Figure 3-12 (a) Image optique de l’échantillon. (b)-(c) Images interférométriques extraites de la pile (XYZ)

pour deux positions Z de l’échantillon. La taille des images est de 1.1λ x 1.1λ mm2_.

De la même manière que précédemment, les quatre matériaux ont été mesurés 50 fois sur 50 groupes de pixels différents. Les signaux interférométriques ont tous été extraits de zones qui sont proches les unes des autres et approximativement localisées autour des points violet, vert, rouge, et bleu de la figure 3-12(a).

Les oscillations rapides de la réponse du spectromètre à 850 nm sont toujours dues à un changement dans l’émission de lumière de la lampe.

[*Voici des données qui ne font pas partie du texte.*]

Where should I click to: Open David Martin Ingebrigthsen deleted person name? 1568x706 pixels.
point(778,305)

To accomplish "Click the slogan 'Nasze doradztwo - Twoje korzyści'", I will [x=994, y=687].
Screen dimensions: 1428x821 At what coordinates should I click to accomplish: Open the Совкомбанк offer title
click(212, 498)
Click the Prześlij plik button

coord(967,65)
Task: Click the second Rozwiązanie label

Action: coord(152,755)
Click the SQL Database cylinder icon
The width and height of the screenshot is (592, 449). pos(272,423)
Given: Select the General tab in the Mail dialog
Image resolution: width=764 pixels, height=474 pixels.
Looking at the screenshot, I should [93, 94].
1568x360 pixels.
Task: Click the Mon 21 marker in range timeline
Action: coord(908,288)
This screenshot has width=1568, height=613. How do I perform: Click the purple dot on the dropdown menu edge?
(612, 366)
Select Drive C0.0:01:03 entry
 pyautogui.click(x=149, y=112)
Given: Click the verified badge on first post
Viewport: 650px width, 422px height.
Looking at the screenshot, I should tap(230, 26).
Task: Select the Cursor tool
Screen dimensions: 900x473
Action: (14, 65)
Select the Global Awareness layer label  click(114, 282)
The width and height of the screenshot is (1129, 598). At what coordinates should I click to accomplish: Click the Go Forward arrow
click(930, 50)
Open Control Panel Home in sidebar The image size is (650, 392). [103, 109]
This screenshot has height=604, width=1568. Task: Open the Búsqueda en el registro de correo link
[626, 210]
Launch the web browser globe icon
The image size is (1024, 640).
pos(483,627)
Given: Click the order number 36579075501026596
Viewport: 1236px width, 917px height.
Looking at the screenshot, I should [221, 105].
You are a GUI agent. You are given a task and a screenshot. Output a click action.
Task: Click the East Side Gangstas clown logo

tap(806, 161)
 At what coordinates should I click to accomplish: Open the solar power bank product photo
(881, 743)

On observe une fois de plus une très bonne correspondance entre les mesures interférométriques et les résultats du spectromètre pour les quatre matériaux. La qualité des mesures est amplement suffisante pour permettre une identification fiable des différents matériaux, notamment pour la distinction entre les couples aluminium/argent et silicium/titane, qui possèdent des spectres de réflectance assez proches. Les écarts les plus importants observés dans les gammes 550-600 nm et 950-1000 nm sont toujours liés à la diminution du rapport signal à bruit au niveau des extrémités de la FTS. La mesure expérimentale de la résolution latérale, qui est détaillée dans la partie 3.5.4, nous a donné une résolution de 0,5 µm correspondant à une surface d’analyse de 0,79 µm2_.

Figure 3-13 Les spectres de l’argent, aluminium, silicium et titane, obtenus à partir des données OCT sont représentés en pointillé. Les courbes solides sont les résultats du spectromètre.